Aurélie Marjot. Photographie © D.R.

Opéra de Dijon, Grand salon de l'Auditorium, 9 mai 2015, par Eusebius ——

En étroite relation avec la création d'un extraordinaire Wozzeck à Dijon, un récital est judicieusement programmé, autour des Sieben frühe Lieder, sept lieder de jeunesse, écrits entre 1905 et 1908, et orchestrés ensuite, qui constituent — avec l'opus 2 — l'aboutissement de l'œuvre vocale du jeune Berg, avant qu'il s'attelle au livret, puis à la musique de son chef-d'œuvre. Ces années d'apprentissage sont essentielles, où l'autodidacte voit son inscription retenue par Schönberg  aux cours du soir qu'il organise avec Zemlinsky, sur la base d'une demi-douzaine de mélodies. Schönberg devait déclarer, longtemps après : « Dès les toutes premières compositions de Berg […] on pouvait déceler deux choses. Premièrement que la musique pour lui était une langue, et qu'il s'exprimait véritablement dans cette langue ; et deuxièmement : une débordante chaleur de sentiment. » Et il ajoute : « Je le sais aujourd'hui : Berg, qui s'était intéressé d'une manière si extraordinairement intense à la musique de son temps, Mahler, Strauss, peut-être aussi Debussy, que je ne connaissais pas, mais sans aucun doute à ma musique aussi, avait certainement le désir le plus pressant de ne plus composer à l'intérieur des formes classiques […] mais en fonction de sa personnalité […], celui de s'exprimer d'une manière adéquate au temps où il vivait. »

Le programme  a donc retenu Mahler, Strauss et Schönberg  pour nous plonger dans cette Vienne post-romantique qui n'a pas encore fait le deuil de Brahms ni de Bruckner,  mais aussi Debussy qu'admirait tout autant le jeune Berg.

> [Travail à faire]:
1. Dans l'extrait sur le récital de Dijon, quels compositeurs le programme a-t-il retenus selon la phrase qui commence par « Le programme a donc retenu » ? Donne tous leurs noms.
2. Reprends l'extrait sur le récital de Dijon juste après sa dernière phrase et écris-en la suite sur un paragraphe.

> [Matériel fourni]:
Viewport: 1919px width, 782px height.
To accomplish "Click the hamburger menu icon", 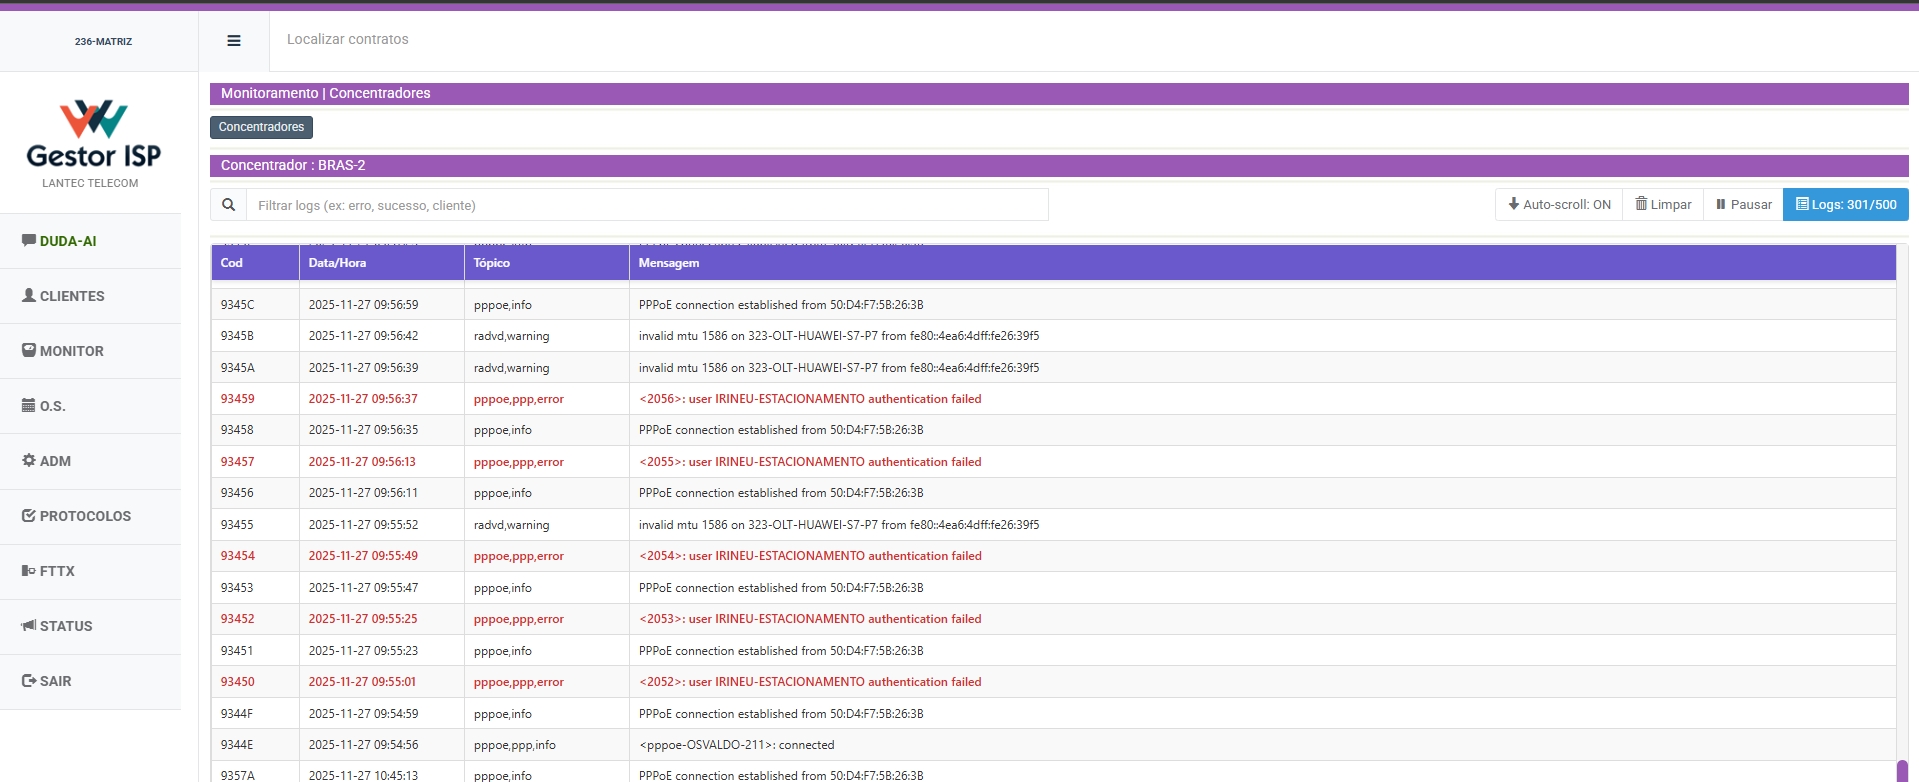I will tap(234, 41).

> [Réponses attendues]:
1. Mahler, Strauss, Schönberg et Debussy.

2.
De Mahler, trois extraits des Rückertlieder créés lors d'un concert organisé par Zemlinsky et Schönberg : Um Mitternacht, Liebst du um Schönheit et Ich bin der Welt abhanden gekommen.  Le petit bijou central, strophique, où Tristan est cité, est le seul à avoir été conçu pour la voix et le piano.  Dans cette version, les deux autres, vocalement splendides, perdent beaucoup des somptueuses couleurs orchestrales que le Bechstein, même remarquablement servi par Mihály Zeke, est impropre à restituer. Des Ariettes oubliées, de Debussy, également trois extraits : C'est l'extase langoureuse, Il pleure dans mon cœur et Chevaux de bois (qui sera repris en bis).  C'est un égal régal de les écouter avec cette justesse de ton, d'émission, cette conduite de la ligne, et ce piano au toucher si juste. L'équilibre et l'entente entre la voix et l'instrument relèvent du miracle. De Richard Strauss, les deux premiers des  Sechs Lieder de l'opus 68 : « An die Nacht », et « Ich wollt ein Sträusslein binden ». Bien qu'orchestrés ultérieurement, leur version pianistique ne souffre jamais du moindre appauvrissement. Les beaux arpèges du premier, soutenant une ample mélodie, la grâce espiègle du second, où flotte un parfum du Rosenkavalier, le bonheur est là. « Erwartung » n'est pas seulement le titre d'un opéra de Schönberg. C'est en effet le premier des Vier Lieder de l'opus 2. Finement ouvragé, fluide, souple, il rejoint en quelque sorte l'art de Debussy, que Schönberg ignorait alors.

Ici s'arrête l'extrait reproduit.